PROBLEM DESCRIPTION:
The task requires repeating, word for word, the lines from the one with "You are a computer-use" through the end of the material, leaving out all pictures.

DATA SECTION:
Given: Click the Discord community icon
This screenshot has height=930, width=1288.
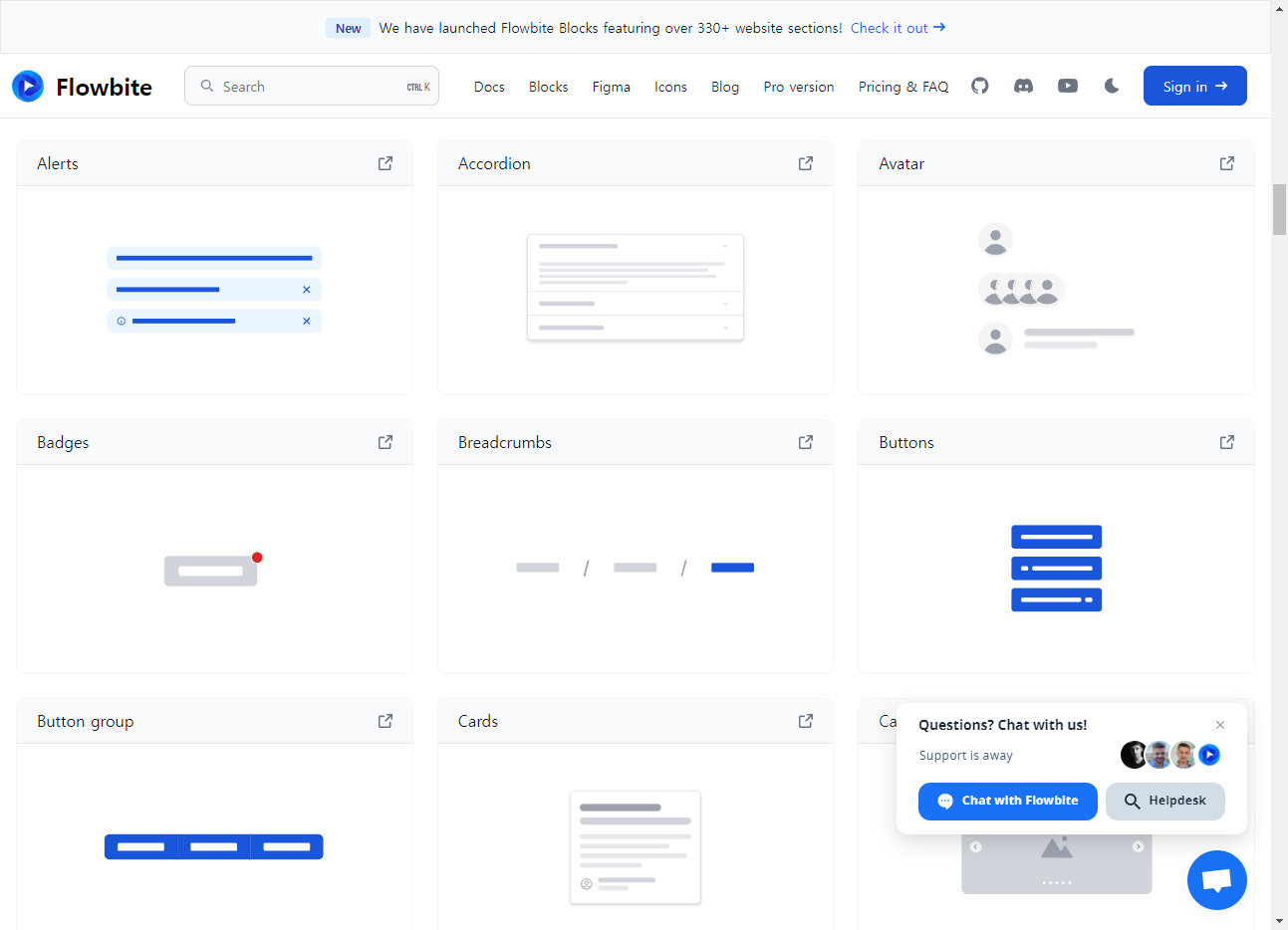Looking at the screenshot, I should 1023,87.
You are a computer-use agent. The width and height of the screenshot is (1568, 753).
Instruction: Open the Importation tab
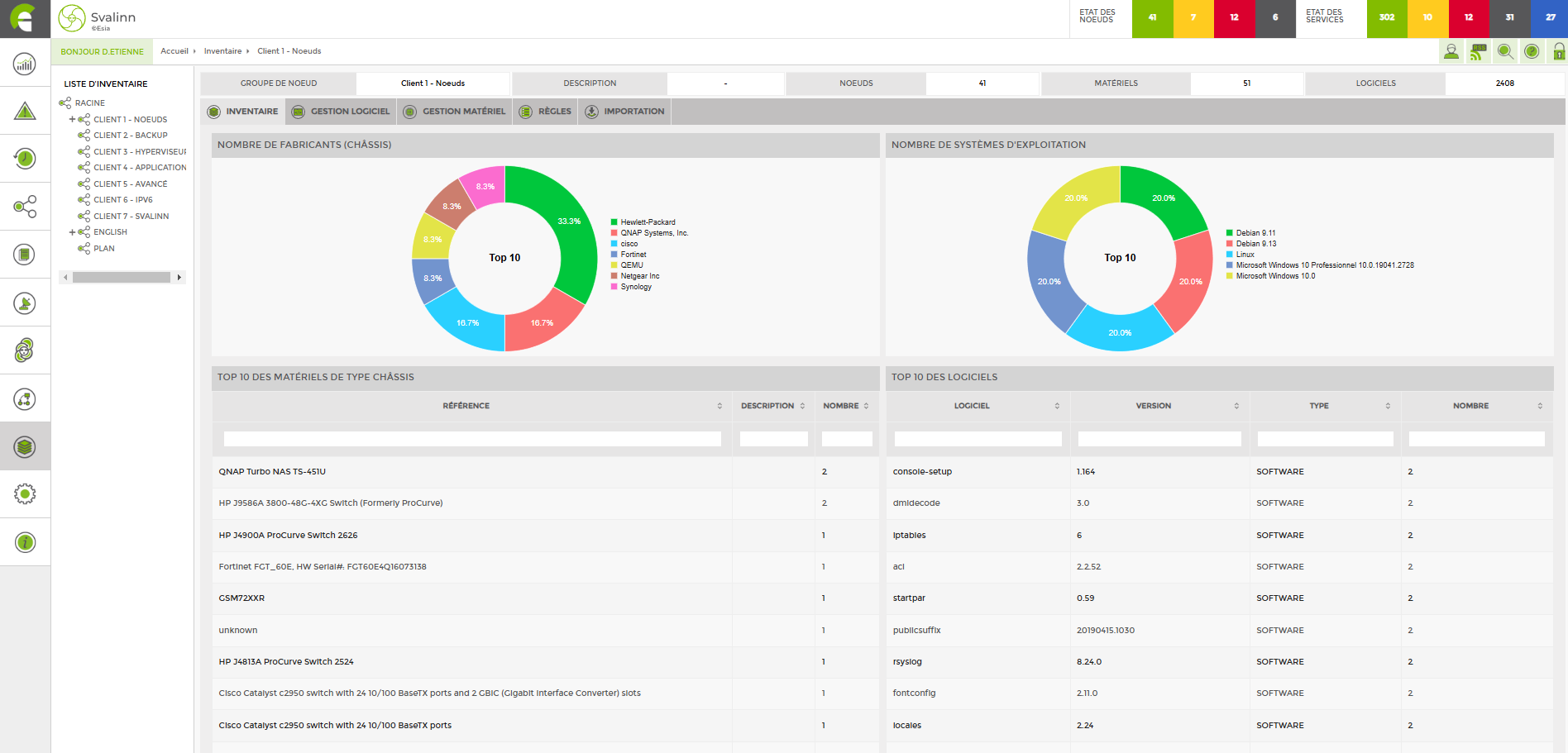pos(625,112)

SOLUTION:
You are a computer-use agent. The width and height of the screenshot is (1568, 753).
Instruction: Open the Importation tab
pos(625,112)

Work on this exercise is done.